(Records for locating described items)
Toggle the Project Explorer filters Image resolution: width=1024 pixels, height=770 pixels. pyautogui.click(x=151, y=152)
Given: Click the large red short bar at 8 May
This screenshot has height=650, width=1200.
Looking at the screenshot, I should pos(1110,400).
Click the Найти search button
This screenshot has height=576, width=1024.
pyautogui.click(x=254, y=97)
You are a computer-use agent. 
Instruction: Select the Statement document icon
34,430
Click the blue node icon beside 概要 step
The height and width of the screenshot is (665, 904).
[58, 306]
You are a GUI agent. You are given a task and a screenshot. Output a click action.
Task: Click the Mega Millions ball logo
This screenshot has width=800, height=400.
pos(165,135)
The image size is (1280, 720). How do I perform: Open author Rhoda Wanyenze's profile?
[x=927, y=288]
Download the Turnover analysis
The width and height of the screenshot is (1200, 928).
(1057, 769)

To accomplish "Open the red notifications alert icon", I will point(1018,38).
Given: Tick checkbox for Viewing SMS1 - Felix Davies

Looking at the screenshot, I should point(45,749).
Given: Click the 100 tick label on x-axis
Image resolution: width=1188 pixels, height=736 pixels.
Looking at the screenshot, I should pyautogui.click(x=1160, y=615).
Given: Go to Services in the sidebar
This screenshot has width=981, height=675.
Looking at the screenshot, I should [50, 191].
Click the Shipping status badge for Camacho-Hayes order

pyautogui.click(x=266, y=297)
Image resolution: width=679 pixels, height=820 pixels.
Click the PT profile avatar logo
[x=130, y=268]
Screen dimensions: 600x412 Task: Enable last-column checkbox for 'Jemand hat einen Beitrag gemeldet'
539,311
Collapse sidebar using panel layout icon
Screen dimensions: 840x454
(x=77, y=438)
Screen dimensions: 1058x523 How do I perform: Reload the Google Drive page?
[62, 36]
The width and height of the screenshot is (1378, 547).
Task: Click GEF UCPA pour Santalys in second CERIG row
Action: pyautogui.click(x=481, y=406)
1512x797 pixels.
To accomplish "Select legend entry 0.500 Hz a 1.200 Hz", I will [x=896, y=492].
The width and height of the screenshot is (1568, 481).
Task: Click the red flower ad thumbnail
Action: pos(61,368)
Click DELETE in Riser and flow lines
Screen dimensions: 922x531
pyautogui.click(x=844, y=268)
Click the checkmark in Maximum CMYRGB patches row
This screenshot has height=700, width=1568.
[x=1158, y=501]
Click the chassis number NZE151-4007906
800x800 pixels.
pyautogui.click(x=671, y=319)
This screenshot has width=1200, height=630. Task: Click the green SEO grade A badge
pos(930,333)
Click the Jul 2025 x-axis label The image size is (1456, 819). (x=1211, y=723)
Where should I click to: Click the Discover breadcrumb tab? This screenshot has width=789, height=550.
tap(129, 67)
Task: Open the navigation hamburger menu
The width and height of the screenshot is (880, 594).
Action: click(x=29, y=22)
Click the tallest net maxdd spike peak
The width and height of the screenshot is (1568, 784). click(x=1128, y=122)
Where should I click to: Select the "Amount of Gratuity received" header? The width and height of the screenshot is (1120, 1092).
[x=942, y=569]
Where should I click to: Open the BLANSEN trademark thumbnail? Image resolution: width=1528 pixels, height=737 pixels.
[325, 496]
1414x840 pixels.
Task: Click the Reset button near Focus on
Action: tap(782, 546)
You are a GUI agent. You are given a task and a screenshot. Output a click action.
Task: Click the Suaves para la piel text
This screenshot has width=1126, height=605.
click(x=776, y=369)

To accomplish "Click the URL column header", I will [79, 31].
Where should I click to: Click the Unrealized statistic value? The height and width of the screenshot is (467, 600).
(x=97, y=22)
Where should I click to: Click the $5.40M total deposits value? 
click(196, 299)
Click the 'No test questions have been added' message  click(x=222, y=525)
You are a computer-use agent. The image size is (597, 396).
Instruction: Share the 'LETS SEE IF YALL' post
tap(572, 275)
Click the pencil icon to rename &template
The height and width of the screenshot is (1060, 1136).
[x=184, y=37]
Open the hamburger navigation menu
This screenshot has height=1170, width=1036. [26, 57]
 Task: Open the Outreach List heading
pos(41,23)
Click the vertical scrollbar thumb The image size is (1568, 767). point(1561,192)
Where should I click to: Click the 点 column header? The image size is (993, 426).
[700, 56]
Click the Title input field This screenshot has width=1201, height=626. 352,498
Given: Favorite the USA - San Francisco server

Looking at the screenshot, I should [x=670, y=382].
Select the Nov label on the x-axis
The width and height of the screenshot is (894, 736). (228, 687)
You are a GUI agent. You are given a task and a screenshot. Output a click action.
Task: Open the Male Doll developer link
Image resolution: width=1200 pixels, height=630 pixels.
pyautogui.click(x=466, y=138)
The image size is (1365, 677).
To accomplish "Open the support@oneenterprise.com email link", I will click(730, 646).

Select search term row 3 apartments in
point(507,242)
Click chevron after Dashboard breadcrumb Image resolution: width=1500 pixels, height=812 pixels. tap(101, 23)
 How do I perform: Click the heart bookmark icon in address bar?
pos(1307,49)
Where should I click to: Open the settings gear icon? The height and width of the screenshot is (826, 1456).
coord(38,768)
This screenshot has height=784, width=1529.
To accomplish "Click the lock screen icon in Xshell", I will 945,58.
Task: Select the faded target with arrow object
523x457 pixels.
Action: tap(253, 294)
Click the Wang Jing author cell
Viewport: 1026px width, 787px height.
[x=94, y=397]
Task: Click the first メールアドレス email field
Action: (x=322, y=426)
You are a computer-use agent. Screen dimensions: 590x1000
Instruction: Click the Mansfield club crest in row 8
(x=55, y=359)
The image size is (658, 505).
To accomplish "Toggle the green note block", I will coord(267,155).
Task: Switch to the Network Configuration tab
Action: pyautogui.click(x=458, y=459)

* _Exercise_
Substitute "Bookmark" for "Favorite" in the records, starting at the line that contains "Click the vertical" and ending at the line that contains "The width and height of the screenshot is (894, 736).". Return only those lines, with nothing else changed.

* _Written solution_
Click the vertical scrollbar thumb The image size is (1568, 767). point(1561,192)
Where should I click to: Click the 点 column header? The image size is (993, 426).
[700, 56]
Click the Title input field This screenshot has width=1201, height=626. 352,498
Given: Bookmark the USA - San Francisco server

Looking at the screenshot, I should [x=670, y=382].
Select the Nov label on the x-axis
The width and height of the screenshot is (894, 736). (228, 687)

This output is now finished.